Baca berita tanpa iklan. Gabung Kompas.com+
Fadhly Azhar
Pengamat

Kabid Keagamaan HMPI (Himpunan Mahasiswa Pascasarjana Indonesia) serta aktif dalam Jaringan Kedaulatan Rakyat Forum Sekolah Bersama.

Spirit Keagamaan dan Iman Kebangsaan

Kompas.com - 16/11/2016, 13:37 WIB
Anda bisa menjadi kolumnis !
Kriteria (salah satu): akademisi, pekerja profesional atau praktisi di bidangnya, pengamat atau pemerhati isu-isu strategis, ahli/pakar di bidang tertentu, budayawan/seniman, aktivis organisasi nonpemerintah, tokoh masyarakat, pekerja di institusi pemerintah maupun swasta, mahasiswa S2 dan S3. Cara daftar baca di sini
EditorTri Wahono

Bermula dari kegelisahan-kegelisahan terhadap perilaku beragama secara dogmatis dan over determinan eksklusif, tulisan ini disajikan karena berasal dari ketidakberdayaan spirit keagaman yang hingga hari ini belum menawarkan solusi apapun untuk berbagai persoalan bangsa.

Peran spirit keagamaan dalam kerukunan umat beragama, meritokrasi politik, riset, dan pemberdayaan masyarakat dalam hidup berbangsa dan bernegara menjadi ranah yang selalu termarginalkan dan tersingkirkan oleh publikasi kekuasaan dan absurditas klaim kebenaran yang sudah semakin menguat bahkan massif terjadi.

Akhirnya, di tingkat akar rumput, spirit keagamaan hanya hadir di tengah-tengah masyarakat dalam bentuk jargon doktrinasi serta berlindung di balik slogan tanpa hakikat. Secara de facto, spirit keagamaan hari ini masih berinteraksi tanpa substansi iman kebangsaan dan kedaulatan rakyat.

Bermula dari HOS Tjokroaminoto (1926) yang mengatakan bahwa hijrah kebangsaan mensyaratkan tiga hal, yaitu semurni-murni tauhid, setinggi-tinggi ilmu dan secerdas-cerdas siasat.

Bung Karno (1940) dalam tulisannya berjudul Islam Sontoloyo menguatkan apa yang dikatakan Tjokroaminoto sebelumnya bahwa umat Islam perlu mengambil api Islam dan hendak meninggalkan abunya.

Api Islam yang dimaksud Soekarno adalah universalitas agama dalam berbagai aspek kehidupan dan ilmu pengetahuan. Menurut Bung Karno, agama harus hadir mengejar zaman agar menjadi gemilang kembali.

Yudi Latif (2016) dalam pidatonya di Sosialisasi Empat Pilar MPR RI pada tanggal 2 September 2016 juga menyatakan bahwa Pancasila adalah spirit umat Islam dan umat beragama lainnya, yang bermula pada ketuhanan hingga diakhiri dengan keadilan sosial.

################

## Tantangan
Salin persis bagian tulisan tentang spirit keagamaan dan iman kebangsaan di atas, antara "Bermula dari HOS" dan "dengan keadilan sosial.", termasuk kedua batas tersebut.

## Bahan yang Disediakan
################

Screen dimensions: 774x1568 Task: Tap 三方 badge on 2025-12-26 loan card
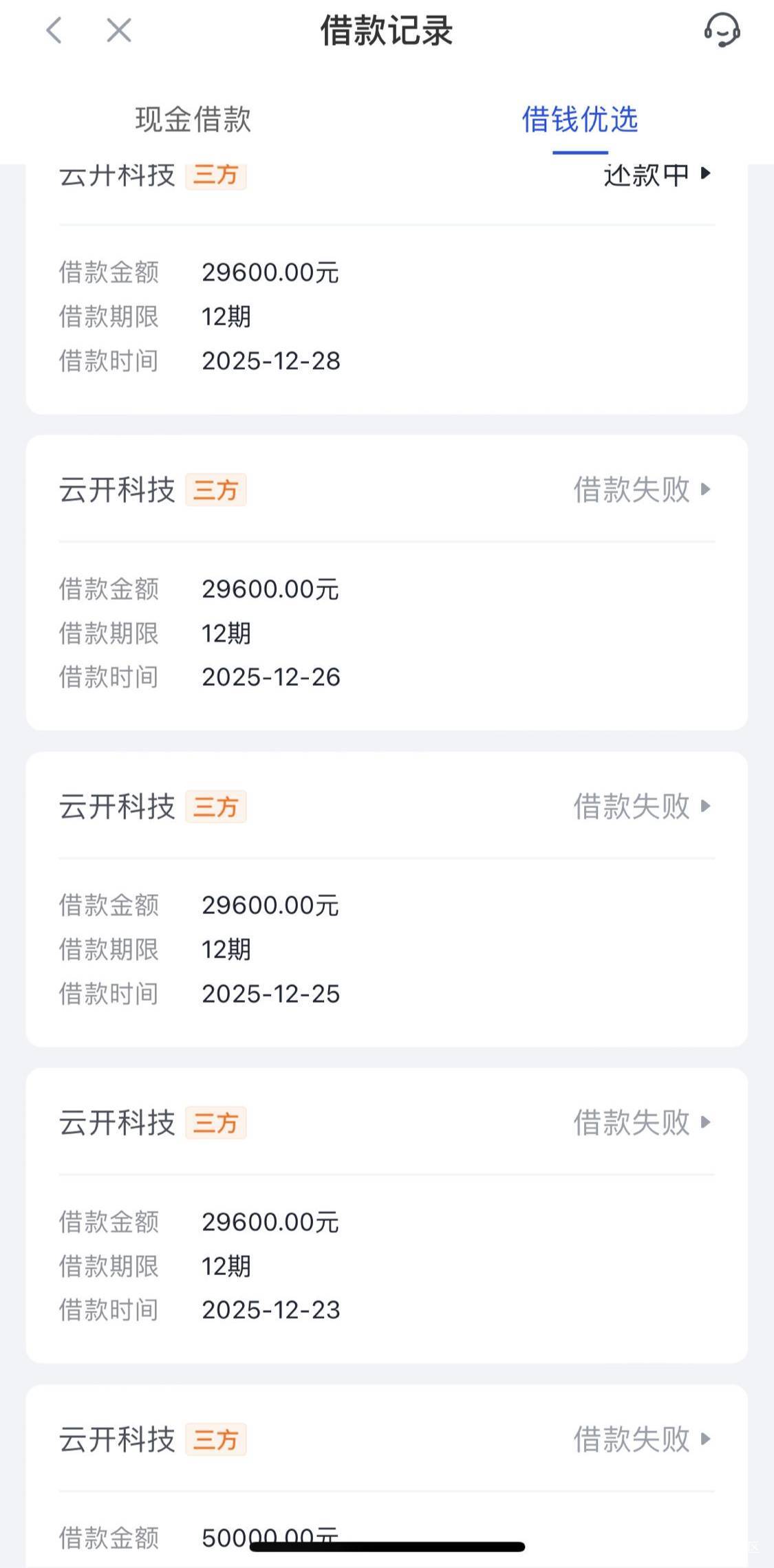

################

## Penyelesaian Soal
Bermula dari HOS Tjokroaminoto (1926) yang mengatakan bahwa hijrah kebangsaan mensyaratkan tiga hal, yaitu semurni-murni tauhid, setinggi-tinggi ilmu dan secerdas-cerdas siasat.

Bung Karno (1940) dalam tulisannya berjudul Islam Sontoloyo menguatkan apa yang dikatakan Tjokroaminoto sebelumnya bahwa umat Islam perlu mengambil api Islam dan hendak meninggalkan abunya.

Api Islam yang dimaksud Soekarno adalah universalitas agama dalam berbagai aspek kehidupan dan ilmu pengetahuan. Menurut Bung Karno, agama harus hadir mengejar zaman agar menjadi gemilang kembali.

Yudi Latif (2016) dalam pidatonya di Sosialisasi Empat Pilar MPR RI pada tanggal 2 September 2016 juga menyatakan bahwa Pancasila adalah spirit umat Islam dan umat beragama lainnya, yang bermula pada ketuhanan hingga diakhiri dengan keadilan sosial.